Les sept couleurs, par Robert Brasillach

Par Alain Bagnoud

Les sept couleurs, donc, du sulfureux Brasillac, a un style éblouissant et un contenu vaguement gênant.
Brasillach en tout cas est un virtuose. Dans Les sept couleurs, il varie à volonté et systématiquement les formes. Il commence par un roman traditionnel, passe à l'épistolaire, puis au journal intime, puis aux réflexions, au théâtre, aux documents et enfin au monologue. Toutes choses qu'il maîtrise à la perfection.
Peu d'écrivains peuvent jouer parfaitement de tant de registres, en connaître les règles et les faire oublier en utilisant une langue si fluide.
Quant au contenu, c'est autre chose.
Une très belle histoire d'amour commence au début du livre, entre deux jeunes gens qui visitent Paris comme s'ils étaient en vacances.
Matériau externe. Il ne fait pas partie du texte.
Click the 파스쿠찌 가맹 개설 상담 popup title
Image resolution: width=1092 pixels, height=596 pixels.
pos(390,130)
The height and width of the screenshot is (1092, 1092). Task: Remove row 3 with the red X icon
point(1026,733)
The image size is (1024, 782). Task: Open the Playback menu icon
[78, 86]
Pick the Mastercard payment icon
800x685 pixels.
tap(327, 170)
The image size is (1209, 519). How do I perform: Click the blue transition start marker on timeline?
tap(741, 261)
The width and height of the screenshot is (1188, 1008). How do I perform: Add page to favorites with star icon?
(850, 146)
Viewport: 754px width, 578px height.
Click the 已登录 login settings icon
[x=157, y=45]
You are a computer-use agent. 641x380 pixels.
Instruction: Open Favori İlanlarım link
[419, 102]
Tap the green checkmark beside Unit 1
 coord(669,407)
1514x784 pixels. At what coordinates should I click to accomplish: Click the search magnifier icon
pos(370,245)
Puis ils se perdent sans jamais s'oublier et c'est alors que tout se gâte un peu.
Patrice, le garçon, passe du Manifeste du surréalisme à l'admiration du fascisme italien qu'il découvre comme précepteur à Florence. Il s'engage dans la Légion étrangère dont il jouit des rudesses viriles, puis il dirige une chambre de commerce en Allemagne ce qui lui permet d'assister au Congrès de Nuremberg et de s'extasier sur l'esthétique nazie, son endoctrinement de la jeunesse, son culte de la force et de la joie.
Catherine de son côté épouse un homme qui, croyant la perdre parce qu'elle a revu Patrice, s'engage dans la guerre d'Espagne aux côtés de Franco, bien entendu, ce qui est prétexte à des reportages enthousiastes.
Tout ceci permet à Brasillach de comparer les différents fascismes et leurs adaptations locales. Afin, probablement de définir ce fascisme français national qu'il appelait de tous ses voeux.
Bien évidemment, cette position idéologique sonne de manière assez déplaisante aux lecteurs actuels. Mais il n'y a pas que ça.
Brasillach a tendance à voir ses personnages comme des types. La jeune fille allemande (avec ses tresses blondes). La femme française (une petite brune). L'homme léger qui s'oppose à l'homme lourd. Le garçon nazi. Le vieux guerrier allemand.
Et ces clichés affaiblissent considérablement l'histoire d'amour du livre et la crédibilité de son roman.